[squeak-dev] Re: Summer(s) of Code 2007/2008

Giovanni Corriga giovanni at corriga.net
Fri Mar 7 22:08:26 UTC 2008


Klaus D. Witzel ha scritto:
> On Fri, 07 Mar 2008 02:22:07 +0100, Giovanni Corriga wrote:
> 
>> Andreas Raab ha scritto:
>>> Klaus D. Witzel wrote:
>>>> I bet one (1.-) CHF that GTK support will not be included in the 
>>>> next Squeak release, not counting 3.10, not talking about an 
>>>> optional package.
>>>  Why does everyone seem so exclusively focused on doing something 
>>> that ends up "in the next Squeak release"? Is this a requirement for 
>>> GSOC? I certainly don't see the HydraTools ever getting into a Squeak 
>>> release but that doesn't make them any less useful for Squeak.
>>
>> As I said in my reply to Klaus, there's no need for the projects to be 
>> geared toward inclusion in the next Squeak release. It's just that I'd 
>> like for our students to be able to deliver something at the end of 
>> the Summer.
> 
> This *is* a good point and I would really like to be in favor of such 
> policy.
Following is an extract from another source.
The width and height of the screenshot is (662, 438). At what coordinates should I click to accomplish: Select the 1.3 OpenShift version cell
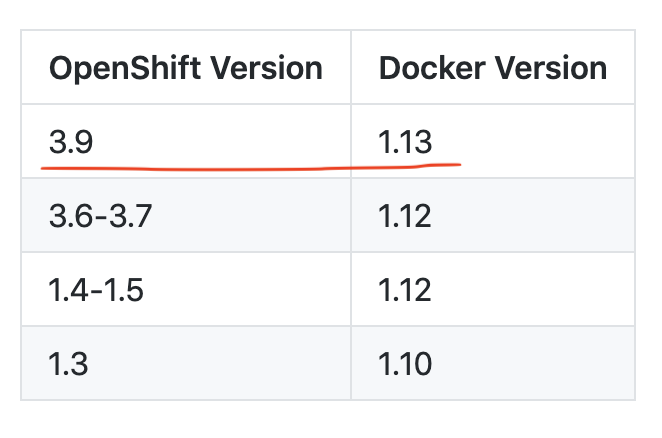click(x=68, y=362)
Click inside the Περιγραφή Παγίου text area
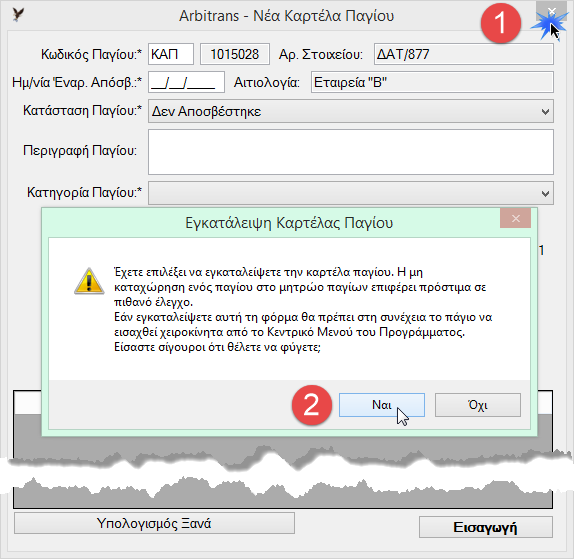This screenshot has height=559, width=574. [x=351, y=152]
But I cannot since reality dictates something else. Let me 
> mention the Delta Stream project as an example, its sheer complexity 
> makes such an enterprise look like it has several ends [pun not 
> intended] but it is nevertheless possible for a summer coder to make a 
> significant contribution to DS without also making DS usable for the 
> masses on the next day, no?
> 
> Same goes for Cedrick's project suggestion, please don't expect that he 
> will create *the* AI by that; all he wants is a port to Squeak Seaside 
> for multi users (thereby enabling any form of persistency that users can 
> afford BTW), instead of the current plain Java desktop. Thousands of 
> other people will be able to do the "remainder" with Cedrick's base 
> work, perhaps in the next SoC? This kind of policy *must* be possible, 
> unless we want only gray-bearded experts to apply to 
> autumn-of-life-long-coding projects.
> 
> Think small, keep it open (= always unfinshed *and* always [re-]usable, 
> as in Smalltalk) and do great things?

That's a nice idea, generally speaking, but it doesn't really agree with 
what Google expects. To use your example, "finish DeltaStreams" isn't a 
good project, since the scope is too wide and vague; "adding this four 
kinds of deltas" to the system is much better in this regard.